Allerdings sollen ganz neue auf dem Markt sein. Kenne aber keine Erfahrungsberichte.
Ich würde die herkömmlichen Tröpchentests benutzen


----------



## Teichforum.info (22. Juni 2005)

*Re. Fischsterben*

Hallo zusammen,

ich wollte gerade von den Ergebnissen der Teststreifen berichten. Ich habe nämlich nur die. Demnach wäre auch alles in Bester Ordnung. 

pH: 7.6-8.0
KH: 3°dKH
GH: ca. 8° dH
NO²: 0
NO³: ca. 4-5

Aber wie gesagt das Ergebnis ist mit Teststreifen gemacht worden.
Mittlerweile wird mein Wasser auch wieder klarer. Versteh ich nicht wie sich das immer so ändern kann ohne mein zutun.

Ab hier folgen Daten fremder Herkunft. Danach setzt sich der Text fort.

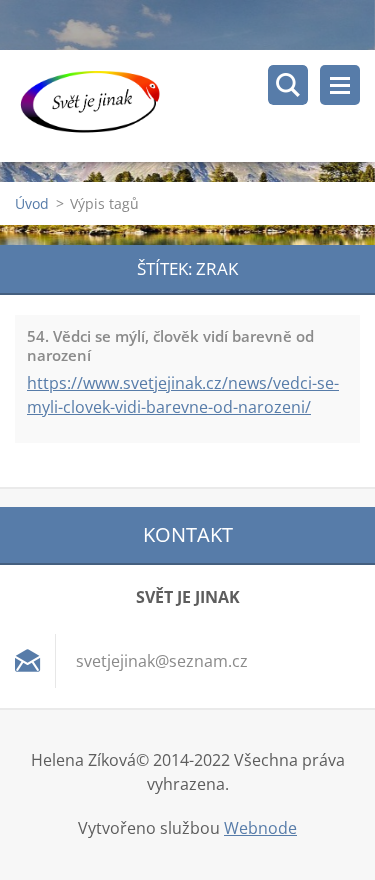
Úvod (32, 203)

Nun aber noch eine andere Frage. Was kann ich für Fische in den Teich tun die zum einen die Algen fressen bzw. den Bewuchs von der Teichfolie abfrisst ( im Aquarium sind das glaub ich Steinbeisser) und zweitens welche Fische sind "__ Raubfische" also die die ganzen Mückenlarven sowie irgendwelche __ Würmer fressen die sich im Wasser aufhalten.

Danke und Gruß

Dirk


----------



## Teichforum.info (11. Juli 2005)

*moinsen*

Ja da gibts ja nen Gutes System, wo jeder seinen nutzen findet würde ich sagen  8) 
Gegen Algen / Mückenlarven: __ Graskarpfen, Moderliesschen,Katzenwelse..
Gegen Schwebealgen/geringe Schadstoffe :Teichmuscheln,__ Schnecken 
Gegen Insekten jeder Grösse,Schnecken,Schädlinge :*Süsswasserkrebse
oder auch *Zeolith gegen Algen und Schadstoffe, ect.
Mit der richtigen Bepflanzung, genügend Schatten ,Flache Uferbereiche Wasserumwälzung /Klärung bekommt man wieder ein Gleichgewicht zurrück.
*bei Süsswasserkrebsen bin ich zur Zeit selbst am Erforschen, ob die auch dazu neigen Fische zu fangen...also vondaher


----------



## Teichforum.info (13. Juli 2005)

Hallo Dirk,

hast Du keine Möglichkeit, die __ Enten loszuwerden? Sie sind aus meiner Sicht (vor allem durch ihre Ausscheidungen) ziemliche "Problemschaffer".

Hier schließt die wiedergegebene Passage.